Princeton guard Mitch Henderson jumps in celebration of the Tigers' victory over UCLA in the first round of the 1996 NCAA men's basketball tournament

Miller quickly mentions that fans of the other schools that played that day were still in the crowd. Those booers weren’t Hoosiers. That’s true, I tell him, but there were still thousands of Indiana locals in the building, including more than a few Pacers fans, who were still giving him the Bronx cheer. “I brought it on myself,” says Miller today, with a laugh. “I was antagonizing the building by flipping my hat around, and letting people know that, yes, I’m wearing my colors proudly. I knew what kind of reaction I was going to get.” At that point Miller, the players and the 30,000-plus people in the building were aware that the fans were propelling the Tigers. “Once it got close, it was almost that gladiator moment,” Miller says. “Win the crowd, you win your freedom. That’s what it was. You guys got the crowd, and I think that totally took my Bruins out of the mix.”

The second half, however, had started slowly for Princeton. On one possession, for example, Sydney Johnson misfired from the top of the key. During Johnson’s freshman season, he had been one of the most accurate three-point shooters in the country. But in his sophomore year, he added more muscle to his wiry frame, which improved his ability to defend and rebound but threw off the mechanics of his shot. So Carril switched his form, and at this point in his career, he kind of held the ball in front of him and pushed it toward the basket. It wasn’t a technique taught at basketball camps. While he shot 45% from three-point range as a freshman, he was now hitting around 30% of his threes, a precipitous drop.

A 28-year-old play-by-play announcer, working his first NCAA tournament for CBS, took note of Johnson’s odd form. “Interesting release for Sydney Johnson with his jump shot,” said Gus Johnson, now one of the more popular announcers in the country, who enjoys a cult following due to his loud, ecstatic calls of close college-basketball games. His broadcast partner that night, former NBA player and coach Quinn Buckner, started cackling. Sydney Johnson’s form was a joke on national TV. “I laughed because I didn’t know the right thing to say,” says Bucker, who now calls games, with Gus Johnson, for the Big Ten Network.
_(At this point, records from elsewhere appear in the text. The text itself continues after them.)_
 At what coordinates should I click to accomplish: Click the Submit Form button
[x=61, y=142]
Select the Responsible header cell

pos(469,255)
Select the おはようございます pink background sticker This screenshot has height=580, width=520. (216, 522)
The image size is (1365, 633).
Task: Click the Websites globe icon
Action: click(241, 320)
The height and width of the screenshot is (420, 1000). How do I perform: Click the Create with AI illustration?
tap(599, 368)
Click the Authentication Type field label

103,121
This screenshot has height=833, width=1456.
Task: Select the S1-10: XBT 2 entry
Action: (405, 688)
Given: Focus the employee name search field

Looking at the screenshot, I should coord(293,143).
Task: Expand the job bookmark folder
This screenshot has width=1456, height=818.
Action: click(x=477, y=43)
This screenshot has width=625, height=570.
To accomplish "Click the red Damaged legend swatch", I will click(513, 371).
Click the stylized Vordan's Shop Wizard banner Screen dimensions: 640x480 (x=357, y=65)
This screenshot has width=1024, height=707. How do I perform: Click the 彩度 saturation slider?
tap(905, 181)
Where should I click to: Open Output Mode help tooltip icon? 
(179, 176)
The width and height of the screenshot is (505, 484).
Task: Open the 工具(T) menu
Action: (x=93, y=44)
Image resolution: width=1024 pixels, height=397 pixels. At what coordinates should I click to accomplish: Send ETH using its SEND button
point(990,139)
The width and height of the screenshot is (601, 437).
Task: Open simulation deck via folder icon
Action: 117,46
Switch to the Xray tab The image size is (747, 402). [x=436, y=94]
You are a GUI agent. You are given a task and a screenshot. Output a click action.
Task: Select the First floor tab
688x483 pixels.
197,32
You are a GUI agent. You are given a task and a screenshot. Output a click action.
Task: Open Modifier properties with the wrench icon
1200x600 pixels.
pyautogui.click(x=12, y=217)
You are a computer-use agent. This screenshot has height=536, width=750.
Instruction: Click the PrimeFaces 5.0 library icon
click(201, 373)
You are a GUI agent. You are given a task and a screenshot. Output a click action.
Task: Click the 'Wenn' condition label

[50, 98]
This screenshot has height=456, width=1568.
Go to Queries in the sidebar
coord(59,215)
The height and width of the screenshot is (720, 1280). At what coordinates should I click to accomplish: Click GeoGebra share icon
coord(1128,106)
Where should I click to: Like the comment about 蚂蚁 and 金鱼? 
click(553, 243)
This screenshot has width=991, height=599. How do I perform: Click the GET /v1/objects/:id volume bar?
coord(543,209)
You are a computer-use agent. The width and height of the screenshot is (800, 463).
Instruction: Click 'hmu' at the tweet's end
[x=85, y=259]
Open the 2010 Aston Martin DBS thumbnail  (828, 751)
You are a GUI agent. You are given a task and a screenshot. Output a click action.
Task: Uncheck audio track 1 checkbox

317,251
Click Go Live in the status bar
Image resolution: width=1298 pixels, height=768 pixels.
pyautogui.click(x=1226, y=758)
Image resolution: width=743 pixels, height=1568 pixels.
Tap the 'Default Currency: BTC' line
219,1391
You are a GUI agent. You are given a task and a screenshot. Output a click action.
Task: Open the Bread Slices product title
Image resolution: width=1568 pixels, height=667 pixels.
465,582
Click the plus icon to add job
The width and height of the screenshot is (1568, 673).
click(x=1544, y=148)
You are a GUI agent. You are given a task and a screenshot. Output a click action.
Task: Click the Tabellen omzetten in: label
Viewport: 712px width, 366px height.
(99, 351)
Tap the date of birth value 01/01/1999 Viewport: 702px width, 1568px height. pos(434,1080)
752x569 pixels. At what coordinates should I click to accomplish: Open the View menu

Gus Johnson defends his partner’s giggles. “I know Sydney is the coach and they’re doing well now at Princeton,” he says. “But you know he had the ugliest shot maybe in the history of college basketball.”

So what unfolded next was even more remarkable. Harrick had inserted freshman Brandon Loyd, a spot shooter who rarely played that season, into the game as a zone buster; our defense was so packed into the lane, Harrick figured that Loyd could get open on the perimeter. He was right. With 13 minutes left, a Loyd three from the right wing gave UCLA a 26-23 lead. But then Sydney Johnson, almost as if he heard Buckner’s laughing and wanted to exact a little revenge, fired another one of his unsightly push shots, this one from the parking lot.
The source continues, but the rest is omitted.